So the journalling prompt this week is "What I'm Good At", well if you don't want to read a downer post - skip this one. I generally like to keep my posts positive and my thoughts to myself, but I need to get this one out of my head.
What am I good at? Failing, yep I feel like I fail at everything.
Today I failed one of my modules I'm studying- why? Because I admit I missed a couple of points on one of the assignments, no biggy. The big reason I failed, and why I will fail every other module I hand in is - because I'm on maternity leave. Yep, the company I work for have decided that I can't pass because I'm on maternity leave.
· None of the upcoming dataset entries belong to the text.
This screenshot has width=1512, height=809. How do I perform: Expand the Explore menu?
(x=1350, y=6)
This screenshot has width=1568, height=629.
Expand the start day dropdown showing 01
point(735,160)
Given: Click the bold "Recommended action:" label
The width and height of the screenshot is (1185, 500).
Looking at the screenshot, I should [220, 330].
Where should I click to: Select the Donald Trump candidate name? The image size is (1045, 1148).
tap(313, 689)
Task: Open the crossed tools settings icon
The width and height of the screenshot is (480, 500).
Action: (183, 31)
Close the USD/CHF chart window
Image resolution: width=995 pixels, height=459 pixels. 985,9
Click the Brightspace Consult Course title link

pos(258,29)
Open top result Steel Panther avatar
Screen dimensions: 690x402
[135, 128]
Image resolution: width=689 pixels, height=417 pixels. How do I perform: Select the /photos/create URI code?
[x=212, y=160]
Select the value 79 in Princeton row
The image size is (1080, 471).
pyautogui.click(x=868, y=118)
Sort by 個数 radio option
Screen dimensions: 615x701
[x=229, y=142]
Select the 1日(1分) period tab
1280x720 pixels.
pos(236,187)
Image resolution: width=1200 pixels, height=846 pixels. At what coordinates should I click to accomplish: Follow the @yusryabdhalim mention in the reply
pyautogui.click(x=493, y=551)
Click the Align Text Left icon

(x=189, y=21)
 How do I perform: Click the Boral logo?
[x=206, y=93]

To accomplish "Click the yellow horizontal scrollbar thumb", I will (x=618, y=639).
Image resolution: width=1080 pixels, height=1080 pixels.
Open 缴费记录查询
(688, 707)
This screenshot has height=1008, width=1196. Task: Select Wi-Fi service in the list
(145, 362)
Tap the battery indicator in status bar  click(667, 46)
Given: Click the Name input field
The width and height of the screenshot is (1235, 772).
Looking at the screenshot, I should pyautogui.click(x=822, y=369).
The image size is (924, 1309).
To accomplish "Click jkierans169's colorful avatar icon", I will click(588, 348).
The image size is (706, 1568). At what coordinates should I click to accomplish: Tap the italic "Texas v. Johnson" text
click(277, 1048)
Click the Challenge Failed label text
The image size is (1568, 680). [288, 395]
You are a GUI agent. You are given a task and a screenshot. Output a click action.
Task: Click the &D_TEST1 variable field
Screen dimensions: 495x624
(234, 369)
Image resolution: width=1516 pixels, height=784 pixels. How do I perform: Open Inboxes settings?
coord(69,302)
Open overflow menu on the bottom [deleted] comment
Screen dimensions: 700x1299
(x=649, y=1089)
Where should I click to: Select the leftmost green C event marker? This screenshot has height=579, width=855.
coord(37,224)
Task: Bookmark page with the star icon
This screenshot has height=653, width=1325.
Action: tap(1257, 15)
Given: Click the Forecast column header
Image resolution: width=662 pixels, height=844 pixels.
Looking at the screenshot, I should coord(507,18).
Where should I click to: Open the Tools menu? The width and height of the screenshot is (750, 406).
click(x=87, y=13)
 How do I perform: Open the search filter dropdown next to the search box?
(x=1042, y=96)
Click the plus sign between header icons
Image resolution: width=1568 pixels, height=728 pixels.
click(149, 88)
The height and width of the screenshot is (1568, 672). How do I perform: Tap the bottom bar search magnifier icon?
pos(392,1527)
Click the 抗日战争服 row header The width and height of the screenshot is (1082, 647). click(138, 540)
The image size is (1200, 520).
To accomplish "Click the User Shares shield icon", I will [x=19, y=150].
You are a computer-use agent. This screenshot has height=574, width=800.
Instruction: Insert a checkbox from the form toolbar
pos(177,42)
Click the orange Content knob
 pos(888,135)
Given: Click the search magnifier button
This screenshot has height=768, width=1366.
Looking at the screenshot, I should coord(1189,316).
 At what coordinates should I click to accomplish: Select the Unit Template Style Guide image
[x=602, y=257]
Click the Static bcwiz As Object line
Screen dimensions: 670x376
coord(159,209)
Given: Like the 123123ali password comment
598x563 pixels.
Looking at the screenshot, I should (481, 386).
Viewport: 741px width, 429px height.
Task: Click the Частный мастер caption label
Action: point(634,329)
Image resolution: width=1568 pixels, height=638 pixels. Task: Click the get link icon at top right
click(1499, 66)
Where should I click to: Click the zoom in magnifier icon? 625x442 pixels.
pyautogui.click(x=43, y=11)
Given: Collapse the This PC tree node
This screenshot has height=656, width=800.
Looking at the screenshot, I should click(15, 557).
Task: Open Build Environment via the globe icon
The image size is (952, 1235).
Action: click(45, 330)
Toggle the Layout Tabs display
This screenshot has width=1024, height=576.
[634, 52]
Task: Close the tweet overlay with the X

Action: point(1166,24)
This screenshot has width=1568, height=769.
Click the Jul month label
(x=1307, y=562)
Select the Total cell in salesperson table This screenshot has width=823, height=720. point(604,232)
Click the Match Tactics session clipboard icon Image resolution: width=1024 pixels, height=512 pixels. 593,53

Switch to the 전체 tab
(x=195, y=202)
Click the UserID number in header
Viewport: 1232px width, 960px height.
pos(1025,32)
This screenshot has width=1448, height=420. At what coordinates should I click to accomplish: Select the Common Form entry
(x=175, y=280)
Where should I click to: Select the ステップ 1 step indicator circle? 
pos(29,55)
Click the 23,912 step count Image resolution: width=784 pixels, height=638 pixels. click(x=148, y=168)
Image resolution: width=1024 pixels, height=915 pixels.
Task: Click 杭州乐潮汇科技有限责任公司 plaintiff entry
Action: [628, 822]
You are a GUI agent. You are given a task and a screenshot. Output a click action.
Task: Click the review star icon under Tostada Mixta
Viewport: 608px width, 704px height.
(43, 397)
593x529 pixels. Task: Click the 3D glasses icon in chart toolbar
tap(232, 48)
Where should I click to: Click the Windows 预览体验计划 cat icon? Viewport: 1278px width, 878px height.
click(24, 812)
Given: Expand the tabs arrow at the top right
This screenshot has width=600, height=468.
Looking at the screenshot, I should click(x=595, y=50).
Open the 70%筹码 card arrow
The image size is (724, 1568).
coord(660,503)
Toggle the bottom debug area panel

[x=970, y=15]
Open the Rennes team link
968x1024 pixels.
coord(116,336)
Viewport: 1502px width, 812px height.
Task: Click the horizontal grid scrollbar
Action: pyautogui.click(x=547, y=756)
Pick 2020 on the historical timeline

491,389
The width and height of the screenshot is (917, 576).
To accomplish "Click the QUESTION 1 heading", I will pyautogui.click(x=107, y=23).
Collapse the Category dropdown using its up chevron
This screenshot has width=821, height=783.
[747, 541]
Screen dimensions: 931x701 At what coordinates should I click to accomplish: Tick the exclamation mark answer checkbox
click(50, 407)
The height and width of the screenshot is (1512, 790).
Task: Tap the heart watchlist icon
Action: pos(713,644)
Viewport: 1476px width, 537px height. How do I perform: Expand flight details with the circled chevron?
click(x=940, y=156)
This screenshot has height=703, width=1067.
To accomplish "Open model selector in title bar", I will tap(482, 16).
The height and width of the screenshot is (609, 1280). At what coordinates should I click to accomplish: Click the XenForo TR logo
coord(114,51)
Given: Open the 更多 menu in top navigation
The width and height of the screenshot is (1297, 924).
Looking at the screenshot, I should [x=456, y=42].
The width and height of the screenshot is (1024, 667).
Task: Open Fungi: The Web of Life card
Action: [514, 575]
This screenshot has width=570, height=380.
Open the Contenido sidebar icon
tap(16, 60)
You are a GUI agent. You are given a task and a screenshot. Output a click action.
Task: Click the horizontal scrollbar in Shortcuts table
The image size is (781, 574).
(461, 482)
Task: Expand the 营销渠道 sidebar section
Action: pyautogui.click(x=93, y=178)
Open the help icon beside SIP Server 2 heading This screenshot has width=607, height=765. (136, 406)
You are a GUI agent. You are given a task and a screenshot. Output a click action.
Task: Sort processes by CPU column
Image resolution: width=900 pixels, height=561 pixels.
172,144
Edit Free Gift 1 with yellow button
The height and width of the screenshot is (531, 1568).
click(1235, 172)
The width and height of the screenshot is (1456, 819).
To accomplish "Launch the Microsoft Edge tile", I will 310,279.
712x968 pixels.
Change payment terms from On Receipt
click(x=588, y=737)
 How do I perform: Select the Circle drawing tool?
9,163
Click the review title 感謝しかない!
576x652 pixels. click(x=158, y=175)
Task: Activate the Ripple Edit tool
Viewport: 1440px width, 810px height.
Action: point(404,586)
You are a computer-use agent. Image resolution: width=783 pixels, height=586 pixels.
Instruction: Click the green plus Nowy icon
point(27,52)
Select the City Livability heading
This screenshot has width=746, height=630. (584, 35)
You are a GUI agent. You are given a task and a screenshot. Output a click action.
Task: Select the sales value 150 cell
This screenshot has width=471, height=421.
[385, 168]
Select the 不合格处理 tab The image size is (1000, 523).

Never mind the fact that everything I do is signed off by my director as competent, and I prove every day that I work that I can do this stuff - well it's not good enough, which means I can't finish my Diploma, which means I personally want to give up and walk away. It's not worth the stress and worry. I'll just go back to being an assistant, and enjoy my job without all the paperwork.
I feel like I fail at so many things, being a good mother, wife, friend. I hate studying and try my best to get things right, but right now I feel like I'm too stupid to continue. I was never that bright at school - oh I passed alright, but no honours or A+, I'm just average Jo trying to make my way.
I guess that's why I like scrapping, cause I can do that. I love scrapping and making others happy - I should just stick with what I know and leave all the academic stuff to people who are smart.
Sorry - I'll post something more uplifting tomorrow, I promise.